And here is the code to calculate the quartile, based on the same principle.

#include <stdio.h>
#include <stdlib.h>

double find_min(FILE *, double, double);
double find_max(FILE *, double, double);

int main(int argc, char *argv[]) {

    int CLASSES = 2; // number of parts we create when splitting the set every single pass
    double GRANULE = 0.001; // minimum precision desired, should be >=1 if numbers are integers
    double MEDIAN = 34.2275;

    FILE * file_p; // data file
    file_p = fopen(argv[1], "r");

    int i, valueIndex1, valueIndex2, N = 0;
    // i is the index used in the for loops
    // valueIndex1 is the 1st token we read from each line of the data file
    // valueIndex2 is the 1st token we read from each line of the data file, in a different read
    // N is the number of values in the initial set, we'll check if it's even or odd

    double value;
    // value is the 2nd token we read from each line of the data file, it's an observation

    int count[CLASSES];
    // count[n] is the number of elements in the nth part we create during a single pass

    double min, max, delta;
    // min is the minimum (inclusive) of the elements considered in the current pass
    // max is the maximum (exclusive) of the elements considered in the current pass
    // delta is the difference between the minimum and maximum values of every single part created during the current pass

    double lowerBounds[CLASSES], upperBounds[CLASSES];
    // lowerBounds[n] is the minimum value (inclusive) that can be in the nth part created during a pass
    // upperBounds[n] is the maximum value (exclusive) that can be in the nth part created during a pass

    int sum, tmpsum, limit;
    sum = tmpsum = 0;
    // sum is the number of elements in the parts before the ones we just create each pass
    // tmpsum is the number of elements in the parts before the one we are considering during the pass
    // limit is the number of elements the quartile should be greater than

    int index_quartile;
    // index_quartile is the number of the class containing the quartile element

    short beyondPrecision; // beyondPrecision is raised to 1 if we are creating classes with a range < GRANULE

    double quartile;
    // quartile is where we store the value of the quartile before returning it


    // find minimum and maximum values of the whole set

    while (N == 0) {
        fscanf(file_p, "%d %lf", &valueIndex1, &value);

        if (value < MEDIAN) {

            min = value;
            max = min;
            N++; // N is now set as a counter

        }
    }

    while (fscanf(file_p, "%d %lf", &valueIndex1, &value) != EOF) {

        if (value < MEDIAN) {

            if (value < min)
                min = value;

            if (value > max)
                max = value;

            N++;
        }

    }

    max++; // make exclusive

    // check if N is even or odd
    if (N % 2)
        limit = N / 2 + 1;
    else
        limit = N / 2;

    delta = (max - min) / (CLASSES);

    // define the borders of the initial frequency classes

    for (i = 0; i < CLASSES; ++i) {

        lowerBounds[i] = min + i*delta;
        upperBounds[i] = min + (i + 1) * delta;
        count[i] = 0;

    }

    // find the class (part) the quartile is in
    // we keep dividing in smaller classes until we meet one of the 2 exit conditions

    while (1) {

        fclose(file_p);
        file_p = fopen(argv[1], "r");

        // fill the frequency classes
        // during the first pass they are the initial classes, then they will be parts of the chosen part

        while (fscanf(file_p, "%d %lf", &valueIndex2, &value) != EOF) {

            if (value < MEDIAN) {

                for (i = 0; i < CLASSES; i++) {

                    if (value >= lowerBounds[i] && value < upperBounds[i])
                        count[i]++;

                }

            }

        }

        // select the class containing the quartile.
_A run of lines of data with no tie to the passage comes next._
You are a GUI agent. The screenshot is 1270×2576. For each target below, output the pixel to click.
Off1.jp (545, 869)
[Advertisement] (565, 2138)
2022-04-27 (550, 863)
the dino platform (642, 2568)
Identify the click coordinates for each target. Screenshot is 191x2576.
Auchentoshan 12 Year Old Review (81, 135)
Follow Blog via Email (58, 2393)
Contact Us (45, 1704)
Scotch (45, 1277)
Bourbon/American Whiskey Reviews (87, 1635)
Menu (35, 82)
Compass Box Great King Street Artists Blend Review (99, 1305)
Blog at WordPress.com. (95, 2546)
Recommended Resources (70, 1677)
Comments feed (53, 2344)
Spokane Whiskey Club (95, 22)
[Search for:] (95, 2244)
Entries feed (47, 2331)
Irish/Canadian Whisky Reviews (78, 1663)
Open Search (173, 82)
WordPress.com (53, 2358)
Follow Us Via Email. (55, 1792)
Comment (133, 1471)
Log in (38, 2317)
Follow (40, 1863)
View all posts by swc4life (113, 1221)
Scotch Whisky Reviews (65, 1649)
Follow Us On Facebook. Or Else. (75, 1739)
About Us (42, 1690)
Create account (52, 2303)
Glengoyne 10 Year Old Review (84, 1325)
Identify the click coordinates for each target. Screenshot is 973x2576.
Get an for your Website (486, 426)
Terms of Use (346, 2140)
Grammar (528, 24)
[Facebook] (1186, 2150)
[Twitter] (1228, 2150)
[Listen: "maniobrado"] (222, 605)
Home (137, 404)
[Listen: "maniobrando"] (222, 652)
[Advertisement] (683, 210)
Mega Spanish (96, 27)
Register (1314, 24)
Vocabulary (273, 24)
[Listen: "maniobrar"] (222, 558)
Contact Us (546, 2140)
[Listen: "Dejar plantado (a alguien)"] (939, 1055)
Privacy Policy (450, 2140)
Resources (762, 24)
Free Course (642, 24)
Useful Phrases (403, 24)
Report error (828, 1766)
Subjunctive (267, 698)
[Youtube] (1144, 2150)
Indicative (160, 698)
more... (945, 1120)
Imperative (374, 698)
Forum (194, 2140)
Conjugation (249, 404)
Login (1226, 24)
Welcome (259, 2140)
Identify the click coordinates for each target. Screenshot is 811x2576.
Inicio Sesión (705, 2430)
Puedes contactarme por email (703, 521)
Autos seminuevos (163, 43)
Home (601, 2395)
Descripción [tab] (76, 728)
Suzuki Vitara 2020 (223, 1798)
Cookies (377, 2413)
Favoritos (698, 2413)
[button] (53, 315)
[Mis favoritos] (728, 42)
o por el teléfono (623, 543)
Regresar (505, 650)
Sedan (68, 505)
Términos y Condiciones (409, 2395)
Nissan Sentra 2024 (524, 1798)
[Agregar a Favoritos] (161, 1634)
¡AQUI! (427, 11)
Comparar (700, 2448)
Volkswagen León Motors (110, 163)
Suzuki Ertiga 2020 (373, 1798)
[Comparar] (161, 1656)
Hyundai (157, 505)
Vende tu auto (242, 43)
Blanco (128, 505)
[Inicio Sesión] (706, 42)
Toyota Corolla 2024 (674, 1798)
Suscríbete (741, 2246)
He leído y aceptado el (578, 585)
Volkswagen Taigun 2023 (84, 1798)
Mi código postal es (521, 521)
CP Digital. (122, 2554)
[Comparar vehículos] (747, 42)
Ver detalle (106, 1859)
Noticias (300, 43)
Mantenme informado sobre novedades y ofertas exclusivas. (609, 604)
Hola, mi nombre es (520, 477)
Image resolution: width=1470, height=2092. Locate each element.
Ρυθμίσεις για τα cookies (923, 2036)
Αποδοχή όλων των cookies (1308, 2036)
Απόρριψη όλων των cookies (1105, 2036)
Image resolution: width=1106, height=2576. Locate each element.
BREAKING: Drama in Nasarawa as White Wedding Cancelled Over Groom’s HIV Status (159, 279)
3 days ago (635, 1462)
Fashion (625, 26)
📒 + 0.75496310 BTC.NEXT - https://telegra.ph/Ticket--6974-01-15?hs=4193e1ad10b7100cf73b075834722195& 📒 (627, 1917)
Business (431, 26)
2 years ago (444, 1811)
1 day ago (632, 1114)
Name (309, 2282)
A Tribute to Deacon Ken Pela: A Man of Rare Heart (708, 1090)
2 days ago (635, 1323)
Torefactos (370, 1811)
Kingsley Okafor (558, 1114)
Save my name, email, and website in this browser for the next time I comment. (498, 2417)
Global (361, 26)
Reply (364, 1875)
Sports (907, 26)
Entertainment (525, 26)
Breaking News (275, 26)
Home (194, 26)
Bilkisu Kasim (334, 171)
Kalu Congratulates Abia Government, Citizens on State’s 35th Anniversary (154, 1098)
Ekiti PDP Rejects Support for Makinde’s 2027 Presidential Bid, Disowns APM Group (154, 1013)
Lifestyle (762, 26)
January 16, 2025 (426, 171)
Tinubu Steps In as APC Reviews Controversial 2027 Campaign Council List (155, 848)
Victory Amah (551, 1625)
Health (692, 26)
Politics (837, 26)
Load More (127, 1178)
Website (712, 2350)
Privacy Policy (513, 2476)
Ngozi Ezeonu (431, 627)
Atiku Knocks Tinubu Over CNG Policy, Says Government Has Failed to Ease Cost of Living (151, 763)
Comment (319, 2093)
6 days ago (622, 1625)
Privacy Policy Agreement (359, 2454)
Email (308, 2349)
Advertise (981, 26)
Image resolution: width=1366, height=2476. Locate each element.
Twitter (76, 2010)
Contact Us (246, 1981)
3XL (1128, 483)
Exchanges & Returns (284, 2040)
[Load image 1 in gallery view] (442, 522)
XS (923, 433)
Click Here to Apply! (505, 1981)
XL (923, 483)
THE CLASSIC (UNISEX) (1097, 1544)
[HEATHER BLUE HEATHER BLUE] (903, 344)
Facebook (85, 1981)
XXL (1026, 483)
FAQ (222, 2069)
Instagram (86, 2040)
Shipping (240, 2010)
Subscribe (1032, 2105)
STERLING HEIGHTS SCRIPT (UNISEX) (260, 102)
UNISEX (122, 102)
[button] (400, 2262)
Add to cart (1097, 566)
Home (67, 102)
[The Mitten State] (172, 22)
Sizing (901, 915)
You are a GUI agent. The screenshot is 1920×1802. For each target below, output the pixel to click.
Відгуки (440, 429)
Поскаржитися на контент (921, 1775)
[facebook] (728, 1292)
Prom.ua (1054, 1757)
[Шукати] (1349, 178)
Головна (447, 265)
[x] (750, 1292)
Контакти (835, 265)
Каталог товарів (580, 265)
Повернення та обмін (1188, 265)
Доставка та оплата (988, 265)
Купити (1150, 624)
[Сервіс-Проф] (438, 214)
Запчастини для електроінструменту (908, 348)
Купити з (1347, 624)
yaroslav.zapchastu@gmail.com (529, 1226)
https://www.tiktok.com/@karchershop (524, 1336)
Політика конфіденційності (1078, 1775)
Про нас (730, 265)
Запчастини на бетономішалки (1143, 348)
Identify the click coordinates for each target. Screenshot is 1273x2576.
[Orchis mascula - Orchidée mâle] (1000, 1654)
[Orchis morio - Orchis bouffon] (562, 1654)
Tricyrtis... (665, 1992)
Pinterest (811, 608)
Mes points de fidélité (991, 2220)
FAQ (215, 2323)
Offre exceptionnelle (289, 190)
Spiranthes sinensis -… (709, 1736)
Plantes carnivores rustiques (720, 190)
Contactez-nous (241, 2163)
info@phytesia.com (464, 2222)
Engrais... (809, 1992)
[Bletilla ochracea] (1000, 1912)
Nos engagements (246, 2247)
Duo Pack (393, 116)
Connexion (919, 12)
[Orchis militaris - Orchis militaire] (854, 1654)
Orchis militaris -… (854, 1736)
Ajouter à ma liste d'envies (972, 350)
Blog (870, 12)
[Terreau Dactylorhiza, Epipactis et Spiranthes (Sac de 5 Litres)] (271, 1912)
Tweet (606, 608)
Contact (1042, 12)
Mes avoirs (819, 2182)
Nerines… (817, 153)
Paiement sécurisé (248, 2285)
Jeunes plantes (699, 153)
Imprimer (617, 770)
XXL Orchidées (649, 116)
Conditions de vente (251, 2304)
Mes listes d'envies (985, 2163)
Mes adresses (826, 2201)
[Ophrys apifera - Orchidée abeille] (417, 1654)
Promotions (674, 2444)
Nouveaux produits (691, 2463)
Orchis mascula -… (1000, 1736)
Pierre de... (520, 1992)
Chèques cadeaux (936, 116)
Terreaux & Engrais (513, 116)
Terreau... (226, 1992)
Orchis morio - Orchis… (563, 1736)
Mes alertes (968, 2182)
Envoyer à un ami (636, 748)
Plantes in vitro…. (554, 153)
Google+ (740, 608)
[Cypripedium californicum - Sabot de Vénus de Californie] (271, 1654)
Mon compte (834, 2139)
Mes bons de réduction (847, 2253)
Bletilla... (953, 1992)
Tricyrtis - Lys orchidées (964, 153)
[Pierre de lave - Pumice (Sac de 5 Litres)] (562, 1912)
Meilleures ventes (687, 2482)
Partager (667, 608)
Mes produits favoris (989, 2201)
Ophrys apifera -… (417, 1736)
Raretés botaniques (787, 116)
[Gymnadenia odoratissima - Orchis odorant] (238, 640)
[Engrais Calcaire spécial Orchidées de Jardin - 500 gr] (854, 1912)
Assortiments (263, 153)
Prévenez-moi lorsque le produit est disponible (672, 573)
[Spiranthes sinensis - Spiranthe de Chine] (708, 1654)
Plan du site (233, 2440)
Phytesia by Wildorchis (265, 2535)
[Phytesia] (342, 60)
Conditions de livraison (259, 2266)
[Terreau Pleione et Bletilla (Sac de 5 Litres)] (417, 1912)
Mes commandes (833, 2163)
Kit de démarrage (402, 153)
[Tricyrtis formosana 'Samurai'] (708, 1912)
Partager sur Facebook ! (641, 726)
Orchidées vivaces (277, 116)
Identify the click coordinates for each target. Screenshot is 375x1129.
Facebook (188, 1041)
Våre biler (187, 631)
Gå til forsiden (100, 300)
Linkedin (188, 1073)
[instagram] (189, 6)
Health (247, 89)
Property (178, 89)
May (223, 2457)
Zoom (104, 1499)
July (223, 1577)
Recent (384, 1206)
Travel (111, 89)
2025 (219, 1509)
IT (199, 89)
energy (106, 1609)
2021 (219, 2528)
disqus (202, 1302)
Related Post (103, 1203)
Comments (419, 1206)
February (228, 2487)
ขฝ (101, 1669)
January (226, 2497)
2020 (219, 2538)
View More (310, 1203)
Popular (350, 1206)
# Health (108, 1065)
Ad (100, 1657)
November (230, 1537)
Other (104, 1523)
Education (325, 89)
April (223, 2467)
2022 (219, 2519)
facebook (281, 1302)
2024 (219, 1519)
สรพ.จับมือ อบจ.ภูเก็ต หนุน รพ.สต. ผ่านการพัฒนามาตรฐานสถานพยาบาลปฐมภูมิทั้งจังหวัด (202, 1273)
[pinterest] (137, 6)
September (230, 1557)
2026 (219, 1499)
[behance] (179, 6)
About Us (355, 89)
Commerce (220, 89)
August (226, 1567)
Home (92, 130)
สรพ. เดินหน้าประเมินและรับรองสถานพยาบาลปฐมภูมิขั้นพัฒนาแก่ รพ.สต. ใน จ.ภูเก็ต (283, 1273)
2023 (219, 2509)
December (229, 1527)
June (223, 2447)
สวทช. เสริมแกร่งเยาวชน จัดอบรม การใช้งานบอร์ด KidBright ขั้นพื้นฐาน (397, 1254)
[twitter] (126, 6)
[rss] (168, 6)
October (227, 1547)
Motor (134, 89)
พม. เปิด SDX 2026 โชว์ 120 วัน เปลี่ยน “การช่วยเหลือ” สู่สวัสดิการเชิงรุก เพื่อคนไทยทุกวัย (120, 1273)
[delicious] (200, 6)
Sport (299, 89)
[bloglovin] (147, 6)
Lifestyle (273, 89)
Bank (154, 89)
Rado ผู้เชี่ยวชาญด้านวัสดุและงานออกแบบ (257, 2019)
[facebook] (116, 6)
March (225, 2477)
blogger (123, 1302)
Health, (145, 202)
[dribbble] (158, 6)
It will be the first one with (#elements + #elements of classes on its left) > N/2

        for (i = 0; i < CLASSES; ++i) {

            tmpsum += count[i];

            if (tmpsum > limit) {

                index_quartile = i;
                break;

            }

            sum += count[i];

        }

        min = lowerBounds[index_quartile];
        max = upperBounds[index_quartile];

        // if the number of elements on the left is exactly N/2, then we are done (exit condition satisfied)
        // in that case, the quartile is calculated outside this cycle as the maximum element of the class (part) numbered index_quartile - 1

        if (sum == limit)
            break;

        // if the quartile appears many times in the set, then we need a way to figure it out before we create classes that are too small,
        // so we exit after reaching a certain fixed precision

        if (max - min < GRANULE) {

            beyondPrecision = 1;
            index_quartile++;
            break;

        }

        // set the borders of the new frequency classes (for next pass)
        // they are created by dividing the class containing the quartile

        delta = (max - min) / (CLASSES);

        for (i = 0; i < CLASSES; ++i) {

            lowerBounds[i] = min + i*delta;
            upperBounds[i] = min + (i + 1) * delta;
            count[i] = 0;

        }

        tmpsum = sum;

    }

    // now we now which class the quartile is in and we need to extract it
    // we distinguish the 2 cases of having an ever or an odd number of observations (N)

    fclose(file_p);
    file_p = fopen(argv[1], "r");


    if (N % 2 || beyondPrecision) { // N is odd or the quartile value appears more than one time
        quartile = find_max(file_p, lowerBounds[index_quartile - 1], upperBounds[index_quartile - 1]);
    } else { // N is even
        double a, b;
        // a is the maximum value in the left part, where the 1st value necessary to calculate the quartile
        // b is the minimum value in the right part, where the 2nd value necessary to calculate the quartile

        a = find_max(file_p, lowerBounds[index_quartile - 1], upperBounds[index_quartile - 1]);

        fclose(file_p);
        file_p = fopen(argv[1], "r");

        b = find_min(file_p, lowerBounds[index_quartile], upperBounds[index_quartile]);

        quartile = (a + b) / 2;

    }

    fclose(file_p);

    printf("Our quartile is %f\n", quartile);

    return (EXIT_SUCCESS);

}

double find_min(FILE * file_p, double lowerBound, double upperBound) {

    double value, min;
    int valueIndex;

    min = upperBound;

    while (fscanf(file_p, "%d %lf", &valueIndex, &value) != EOF) {

        if (value >= lowerBound && value < upperBound && value < min)
            min = value;

    }

    return min;

}

double find_max(FILE * file_p, double lowerBound, double upperBound) {

    double value, max;
    int valueIndex;

    max = lowerBound;

    while (fscanf(file_p, "%d %lf", &valueIndex, &value) != EOF) {

        if (value >= lowerBound && value < upperBound && value > max)
            max = value;

    }

    return max;

}

I remember both of them working. I wrote them together with a friend less than a year ago. I forgot the logic since then (fortunately I commented it!), but now that I'm about to use it, I'd like to have it reviewed.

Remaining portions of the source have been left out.